PROVIDED RECORDS START
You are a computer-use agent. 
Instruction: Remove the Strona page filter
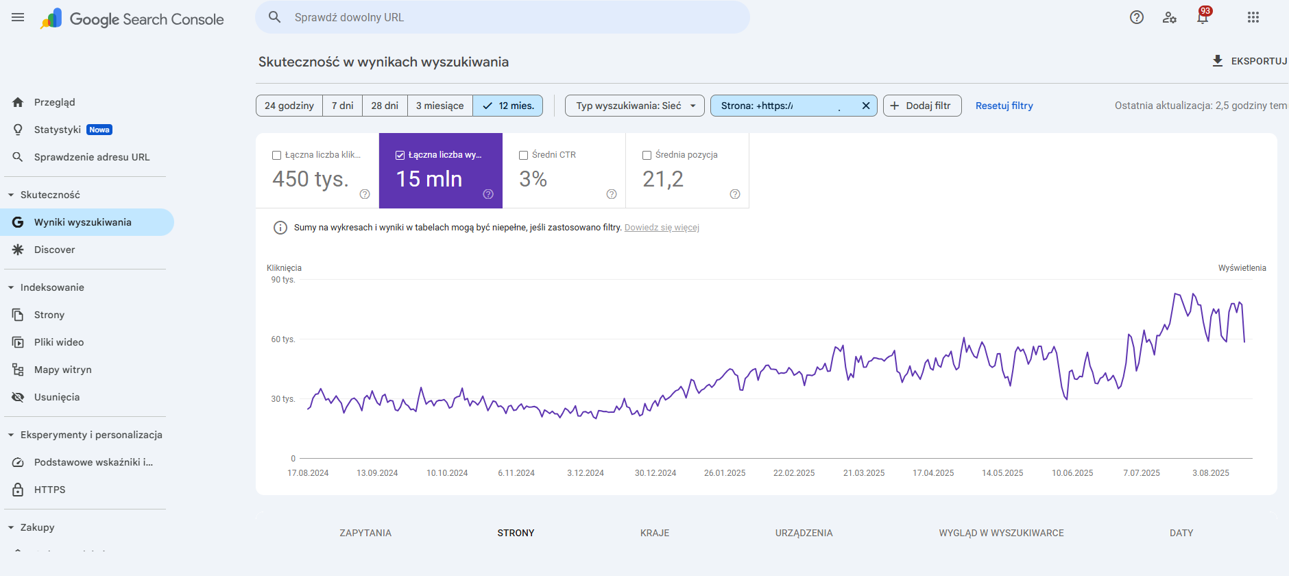[x=866, y=106]
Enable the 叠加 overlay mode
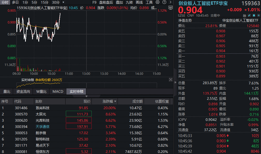 [119, 2]
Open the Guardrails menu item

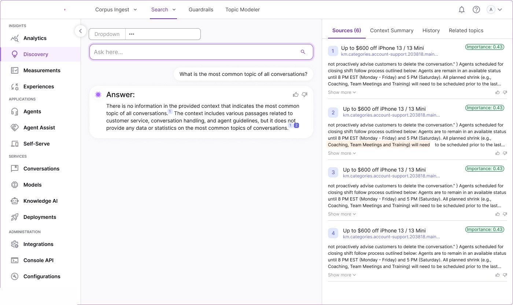(x=201, y=10)
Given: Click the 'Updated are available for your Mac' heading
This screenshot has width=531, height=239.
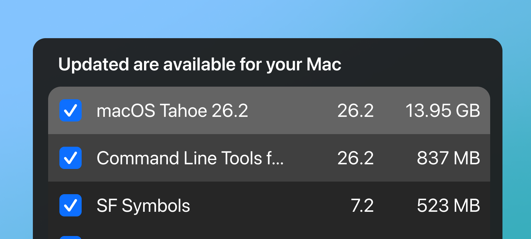Looking at the screenshot, I should pos(200,64).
PROVIDED RECORDS END
# [TRY IT]
Any picture in the listing above gets left out; output the rest exactly.

# [ANSWER]
You are a computer-use agent. 
Instruction: Remove the Strona page filter
[x=866, y=106]
Enable the 叠加 overlay mode
 [119, 2]
Open the Guardrails menu item

(x=201, y=10)
Given: Click the 'Updated are available for your Mac' heading
This screenshot has width=531, height=239.
Looking at the screenshot, I should pos(200,64).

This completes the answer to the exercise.